-- Text passage --
The pandemic has already eroded the city’s business and sales taxes, both of which are reliant on downtown commuters. A hit to the city’s biggest source of tax revenue—property taxes—could be even more devastating. 

Because of Prop. 13, San Francisco has some protection from a sudden collapse in property tax revenue. That 1978 law, which limited when properties can be reassessed for tax purposes to the point of sale and restricted annual appreciation to 2%, has the effect of stabilizing property tax rolls in a downturn. 

Older buildings—even ones worth tens of millions at market prices—can pay taxes based on decades-old valuations. By contrast, newer towers spun up or sold during the last decade’s development frenzy contribute staggering sums to the city’s rolls, helping to drive property tax revenue in the city’s general fund north of $2.3 billion in the 2020-2021 fiscal year. 

But no one seems to have clear answers on what the pandemic will do to that cash cow. And the city’s own forecasts are looking increasingly out of step with reality as tech’s remote-dominant office culture metastasizes into a state of permanence.  

The city’s most recent budget forecasts estimate that office workers will telecommute 33% of the time when an in-person return to the office stabilizes.​​​​ That number seems strikingly optimistic compared to data from key card company Kastle Systems indicating that SF’s downtown offices are only about 30% full. 

Rose suggested that the infusion of federal stimulus funds during the pandemic may have lulled city leaders into a false sense of financial security.

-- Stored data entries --
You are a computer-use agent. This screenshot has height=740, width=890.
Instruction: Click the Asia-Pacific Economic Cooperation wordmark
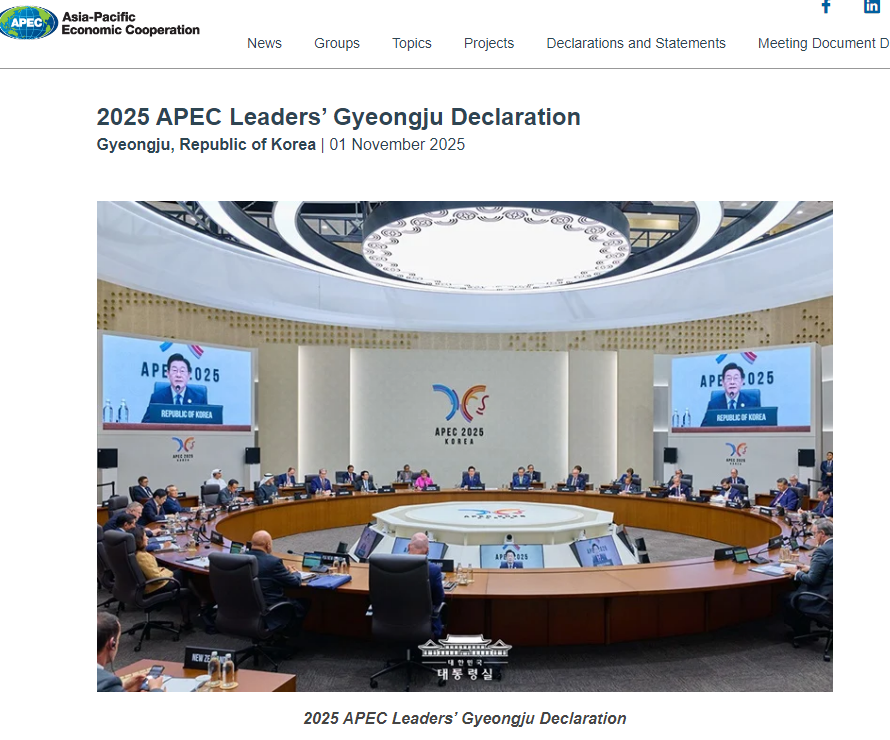pyautogui.click(x=130, y=24)
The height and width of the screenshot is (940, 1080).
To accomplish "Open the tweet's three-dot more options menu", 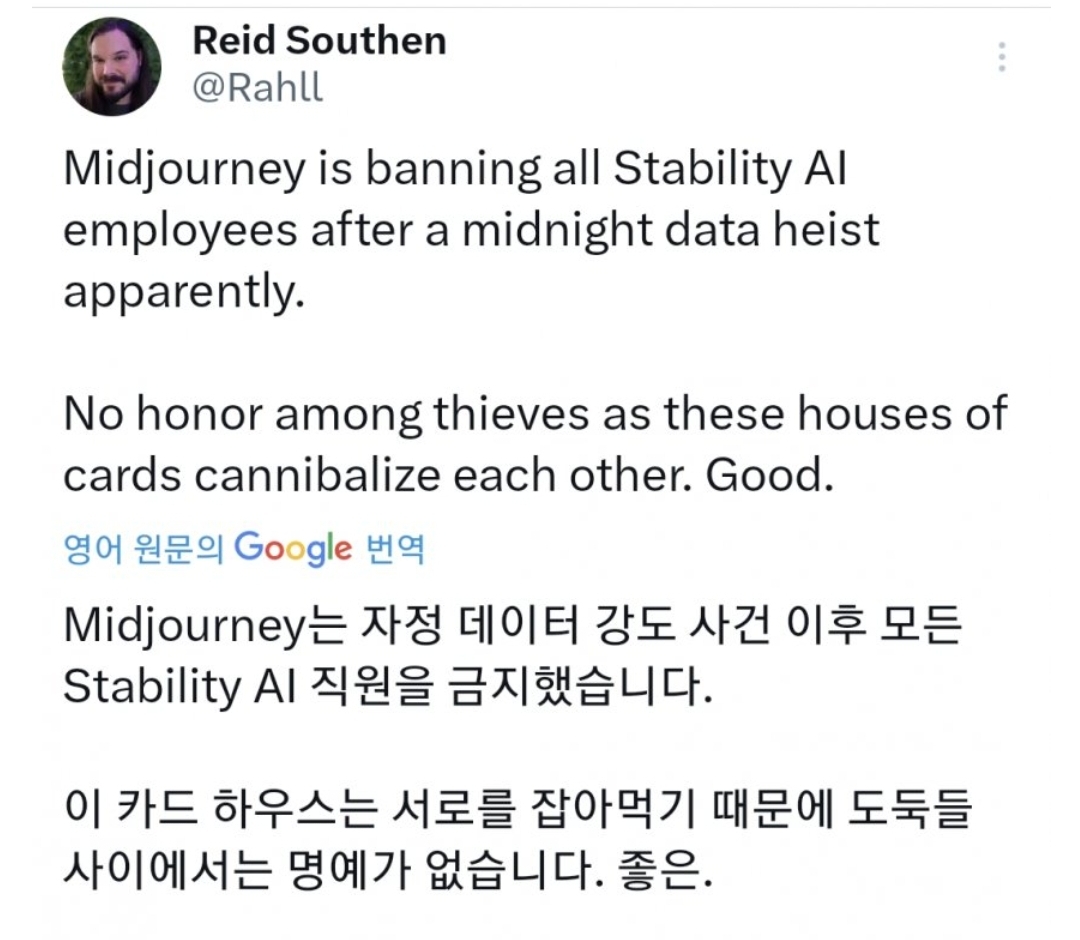I will (1002, 57).
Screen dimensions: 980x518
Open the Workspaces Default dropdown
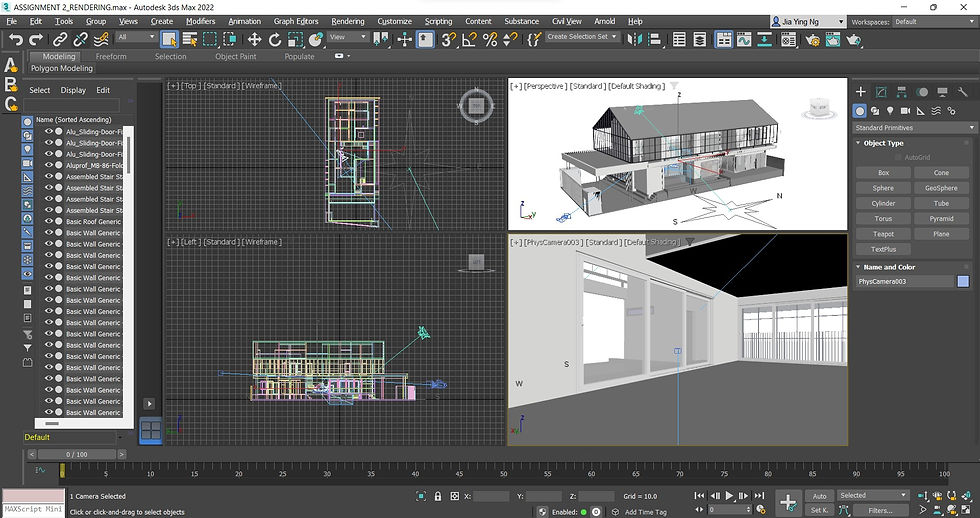(x=934, y=22)

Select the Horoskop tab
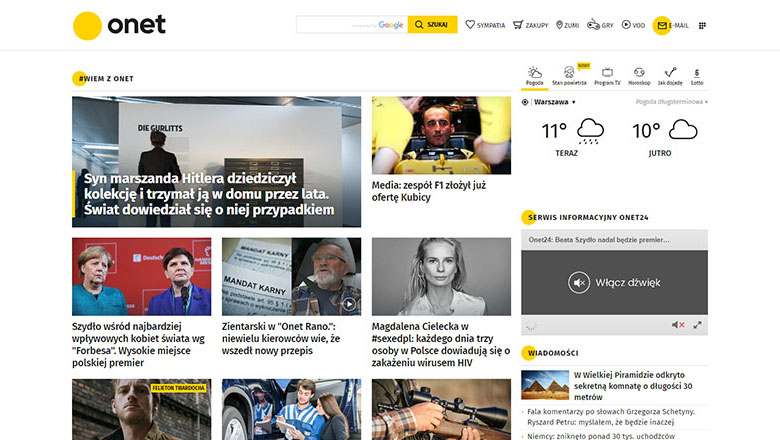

-- Brief A --
Reproduce the text on San Francisco's property taxes from "But no one seems" up to and including "state of permanence.".
-- Brief B --
List every percentage figure that appears in the text on San Francisco's property taxes.
-- Brief C --
Continue the text on San Francisco's property taxes from where it stops.

-- Task response A --
But no one seems to have clear answers on what the pandemic will do to that cash cow. And the city’s own forecasts are looking increasingly out of step with reality as tech’s remote-dominant office culture metastasizes into a state of permanence.

-- Task response B --
2%, 33%, 30%

-- Task response C --
“The city didn’t have to fire anybody and there wasn’t so much immediate pain felt,” Rose said. “There’s a propensity to say, don’t make it worse than it is.”

Heads in the Sand

Rose sees an inflection point when leases expire, buildings are revalued, budgets are slashed and the problem can no longer be ignored. 

The city’s budget office expects property tax revenues to continue to grow. But Howard Chernick, an economics professor at Hunter College and co-author of the report that forecast an up to 43% decline in SF’s property values, paints a much worse picture: His team sees a decline of up to 15% in property tax collections amounting to a roughly 4% drop in total revenues.

Based on the most recent numbers, that would mean a decline of roughly $240 million annually. And because tax revenues on average increased steadily each year since the Great Recession, any drop could be painful for a city that banks on growth to pay for an array of services and a workforce of roughly 35,000. 

Local legislators are only beginning to get their arms around the problem. Supervisor Catherine Stefani sent a letter of inquiry asking budget officials to quantify declining demand for commercial space, while Supervisor Ahsha Safai plans to hold a hearing to brainstorm ways to bring workers back downtown. 

“Do we need to have an honest conversation about the current tax structure?” said Safai. “We need to be putting everything on the table.” 

Business and community groups are urging the city to take more action, arguing that policymakers must drastically remake downtown into a hub for arts, music and culture with outdoor spaces for visitors and commuters to gather outside of offices. 

But most of those ideas are firmly in the realm of the hypothetical, and it’s unclear what may happen when they collide with the city’s bureaucracy: For example, a $6 million budget allocation for the downtown-focused Economic Core Recovery Program was subject to intense scrutiny by the Board of Supervisors before its approval.  

When compared to the investment that cities like New York or Chicago are making to revitalize their downtowns, San Francisco’s effort barely registers.

The city has much to lose as federal funds that fortified its budget through the pandemic dry up. Some with a stake in downtown’s future are worried that time is running out.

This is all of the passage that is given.